It goes: “You got to bring ass to get ass.”
There’s not a white boy like me alive who can say this without sounding like a genuine African-American. (Almost.) It is beautiful.
Heard on today’s Randi Rhodes Show.
Albert Hammond Jr. of The Strokes is the son of Albert Hammond, who recorded “It Never Rains in Southern California.”
I deliberately left the television OFF last night to save the best television of the week for later, so as not to kick off my first week back post-convention on a lip-doodling, junkie-like vegetation at the hands of the cathode nipple. That’s what Tivo is for. However, thanks to the kind folks at the Stern Fan Network and HuffPost, I already have a pretty good idea what’s going on at The West Wing. The Interweb is EVIL. Evil, I tells you.
I am back in the office today. My plant was dried up because I fergot to aks anyone to tend for her. But she got an extra dose of water and will soon get some plant food. I have already filled the recycle bin nearly to the brim with crap I didn’t have a chance to git rid of because I was too bizy with convention crap. I have begun on one or three top-urgent projects. I have posted a “see you next year” graphic at the convention website and am formulating a new Web strategy for next year’s convention and an off-the-wall marketing campaign involving the New Orleans Zephyrs.

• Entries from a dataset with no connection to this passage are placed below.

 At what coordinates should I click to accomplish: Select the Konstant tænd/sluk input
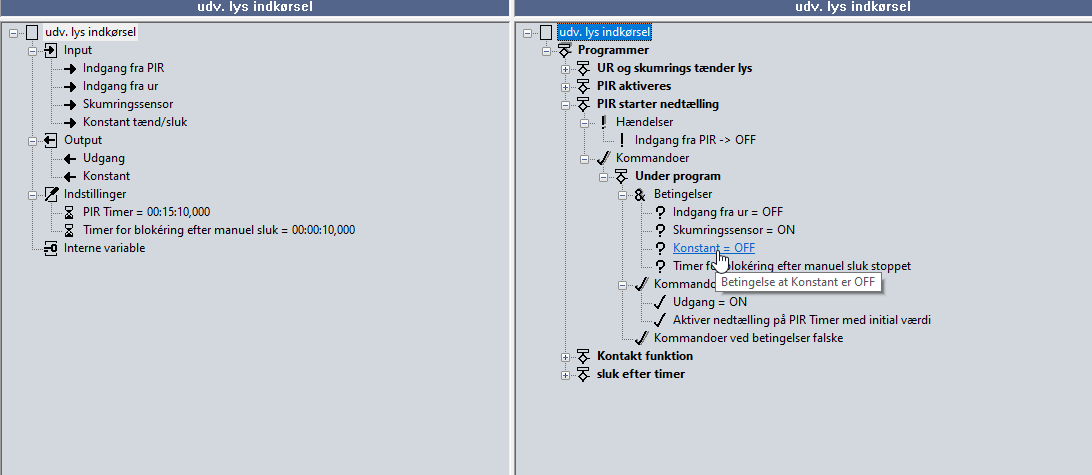click(x=134, y=122)
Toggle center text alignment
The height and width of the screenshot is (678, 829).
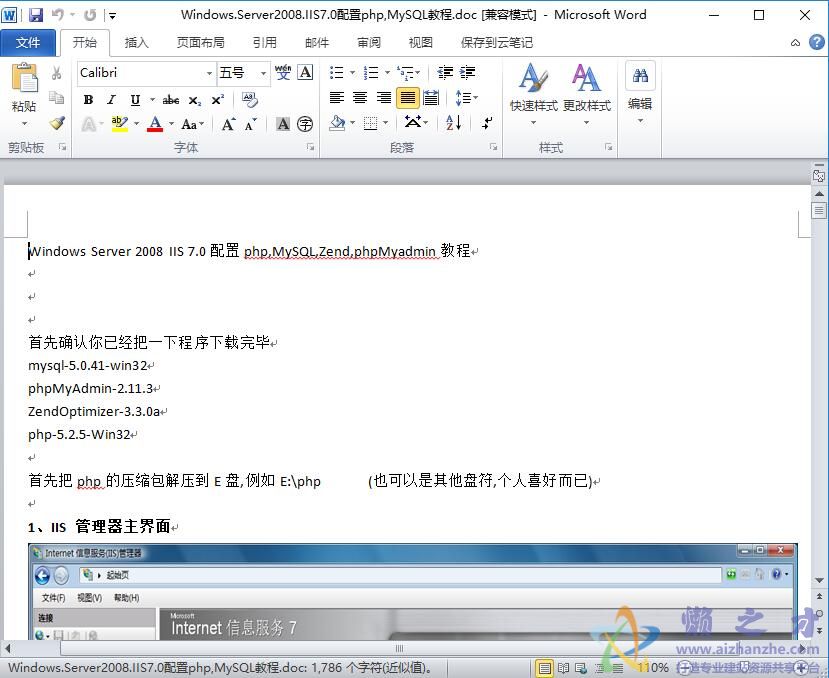coord(359,96)

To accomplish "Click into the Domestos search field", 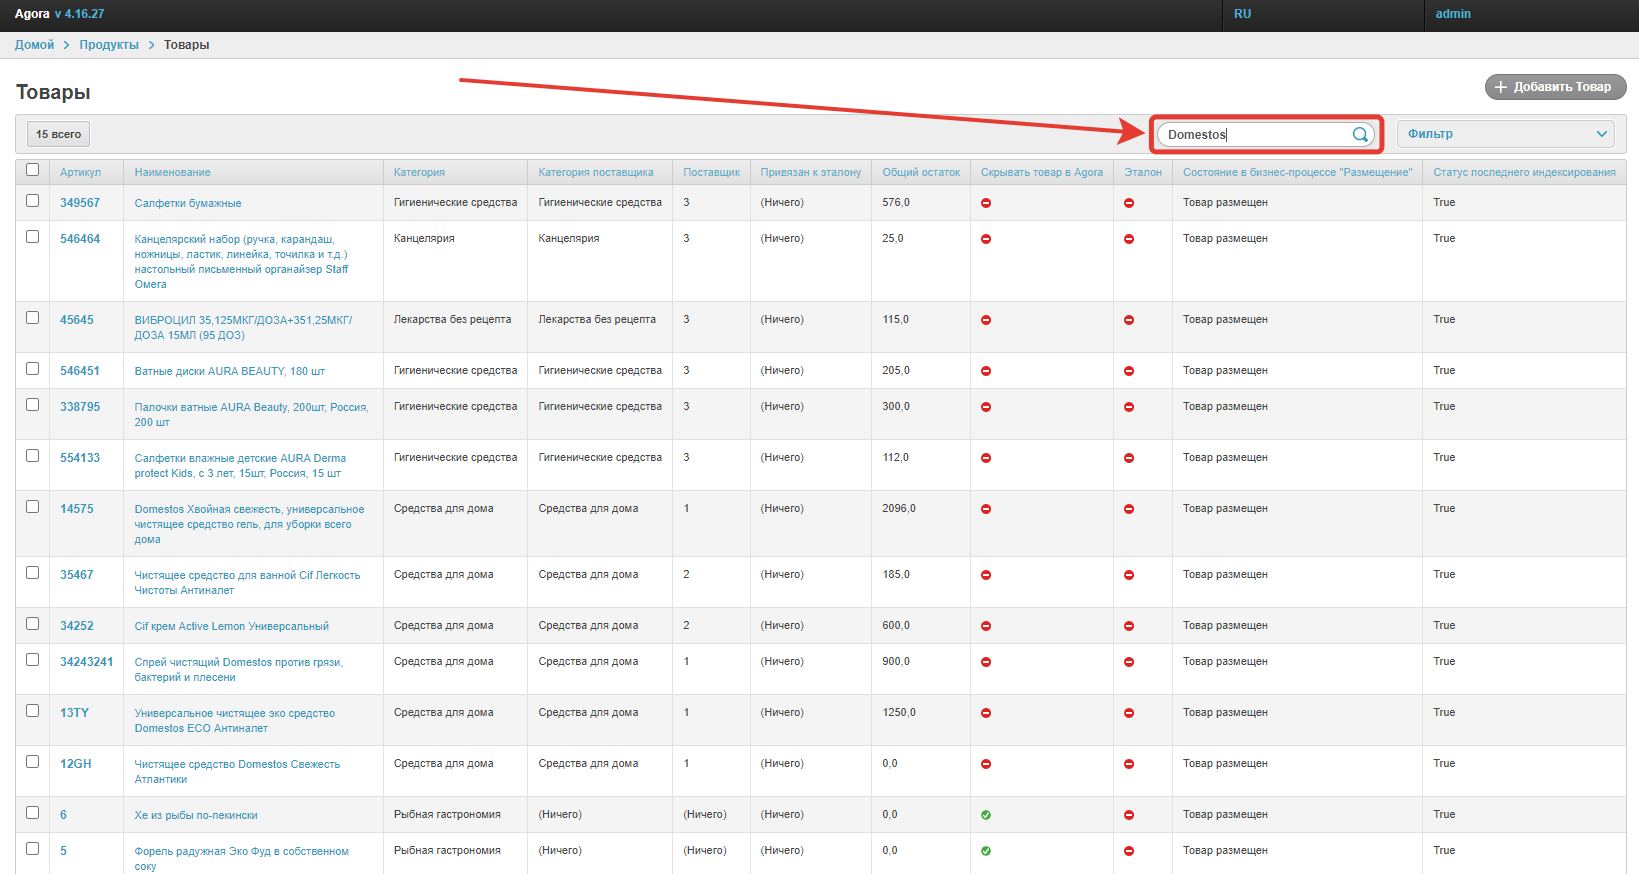I will (x=1255, y=135).
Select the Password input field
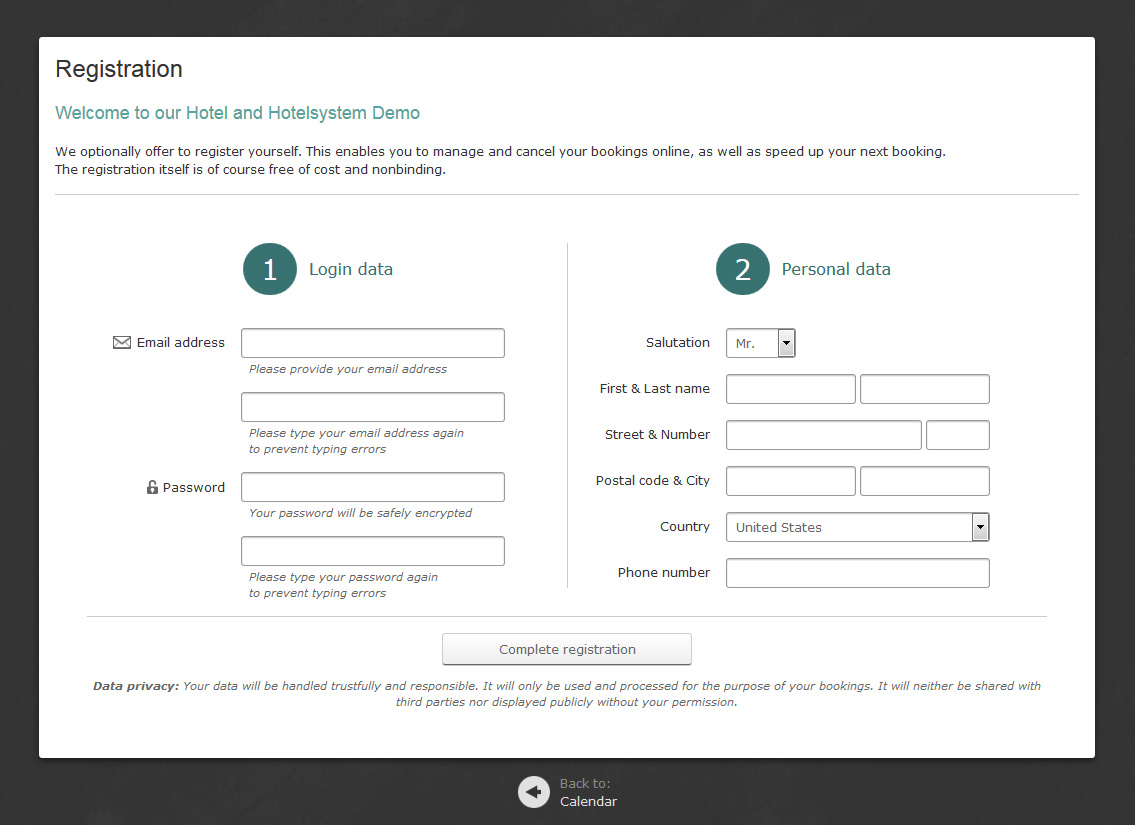 [x=372, y=487]
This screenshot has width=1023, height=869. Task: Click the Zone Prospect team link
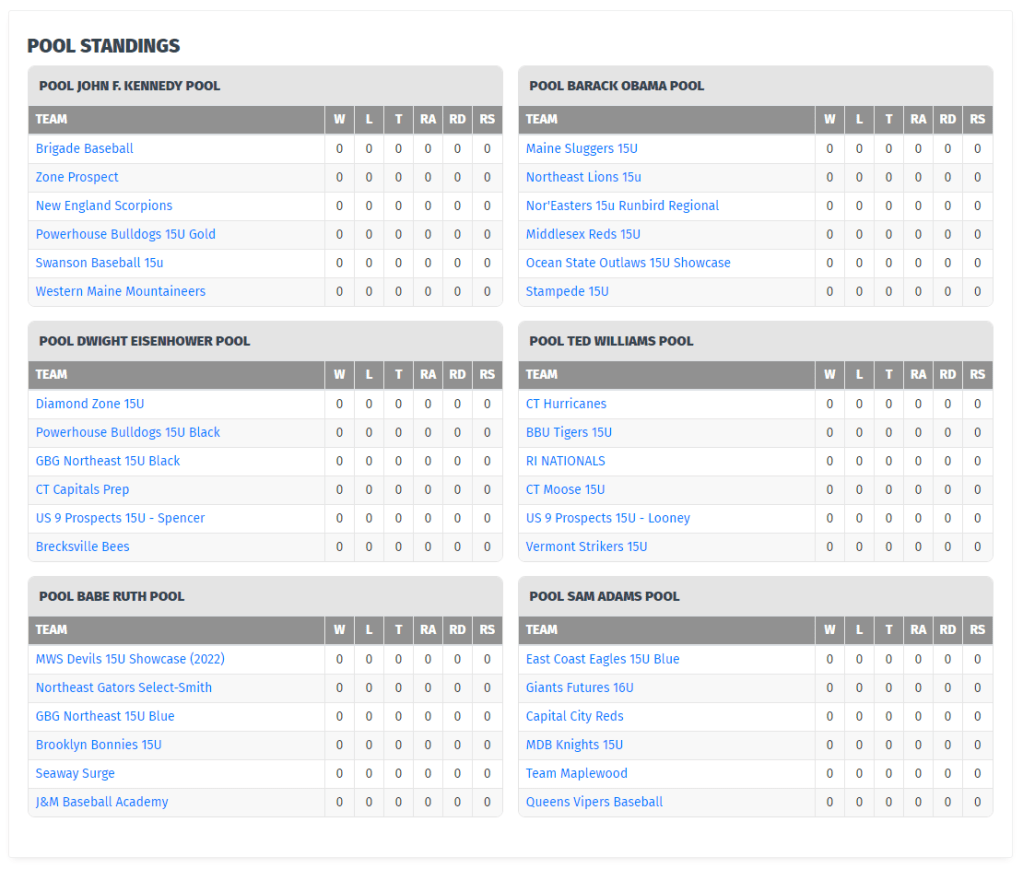77,177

I was definitely feeling the crush about a month out, definitely feeling it hard, as I’m sure a lot of us wuz. But it’s over, and it was a hell of a fuk of a good convention. That is awesome. And it makes you get back to your office full of new ideas and ambitions and excitement and junk. And that lasts about three weeks, tops. But I like convention because of this buzz. It’s pretty cool.

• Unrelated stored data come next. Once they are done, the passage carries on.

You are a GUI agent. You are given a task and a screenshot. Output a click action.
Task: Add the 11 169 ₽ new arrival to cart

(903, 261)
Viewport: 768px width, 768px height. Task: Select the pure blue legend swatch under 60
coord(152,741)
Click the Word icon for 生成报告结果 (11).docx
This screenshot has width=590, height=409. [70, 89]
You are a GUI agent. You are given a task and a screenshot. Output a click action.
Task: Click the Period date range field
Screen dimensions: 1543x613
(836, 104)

Just stop telling me what happens on The West Wing, and don’t give me ANYTHING on The Sopranos or Grey’s Anatomy, riiiiiight? And, also, comment spammers, ya’ll can give up now. These comments is moderated, riiiight? Riiiiiight?
The desert air isn’t good for people, I think. It really dries a person out. I drink the water and apply the lotion and Chap Stick, but man, one can’t help but feel like a sandpaper-face out here.

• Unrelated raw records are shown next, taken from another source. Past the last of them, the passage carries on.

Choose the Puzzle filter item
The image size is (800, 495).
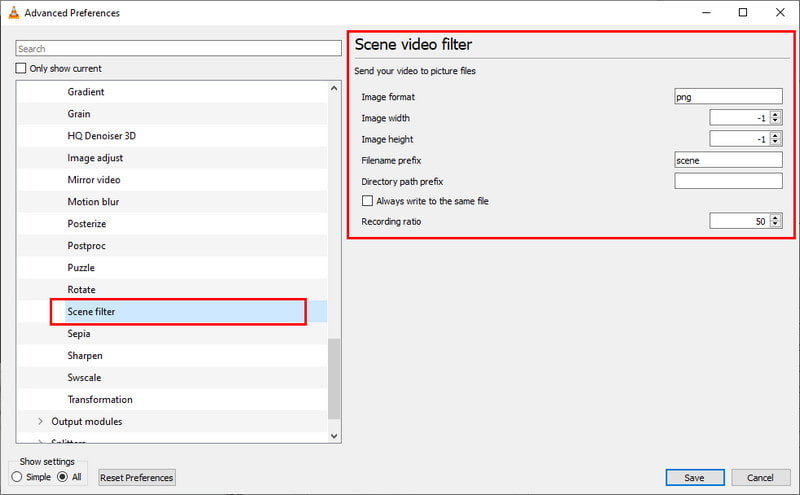pos(82,268)
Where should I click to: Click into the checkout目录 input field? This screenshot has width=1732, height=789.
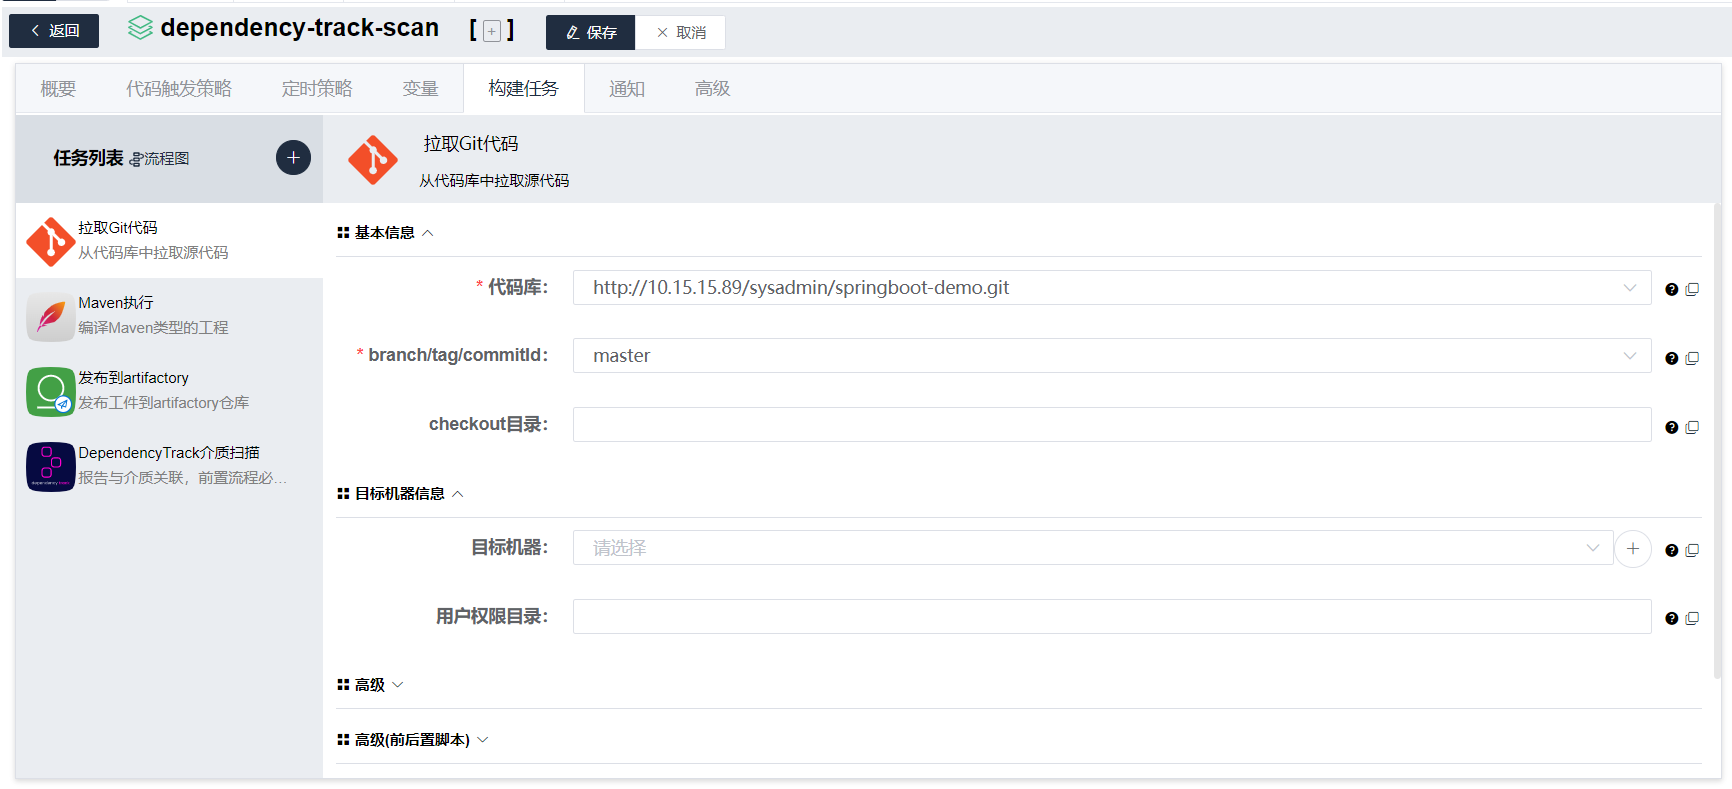1110,425
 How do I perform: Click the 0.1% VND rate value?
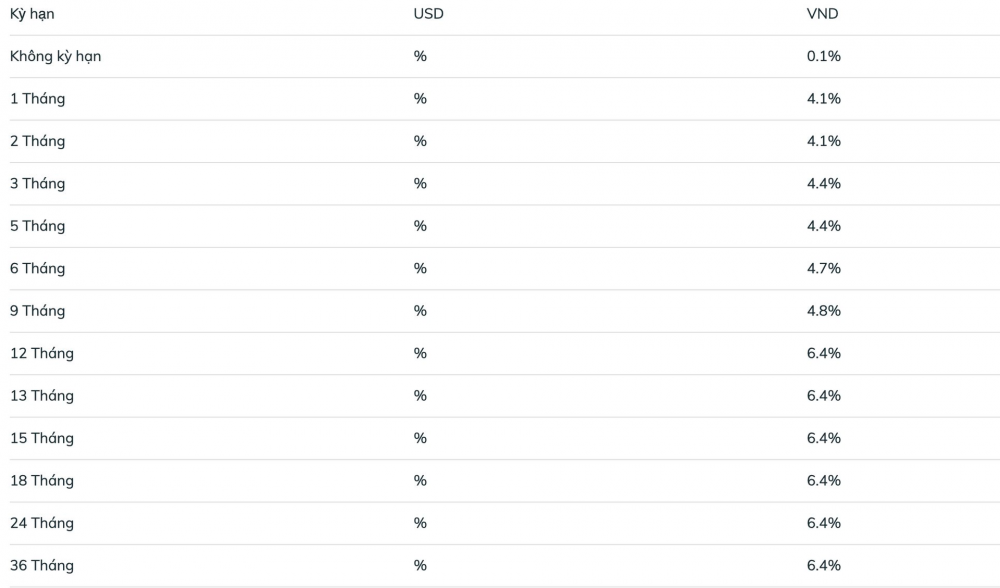823,56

It is a good convention, the best, actually, by our most specific measurement of success—attendance is at 4,150-some and counting. I am tired already. It is fun to run the raffle machine, but it is exhausting.
I think I flew in with Paula Poundstone, D.C. to L.A. She was nodding off at the gate and just about didn’t wake up in time, and I told her I was about to nudge her awake. If she wasn’t Paula Poundstone, she was her twin sister.
I look forward to getting home where there is actual moisture in the air and to a point where I am no longer in convention season and can be a reasonable human being again.
Time to go do some more conventioneering.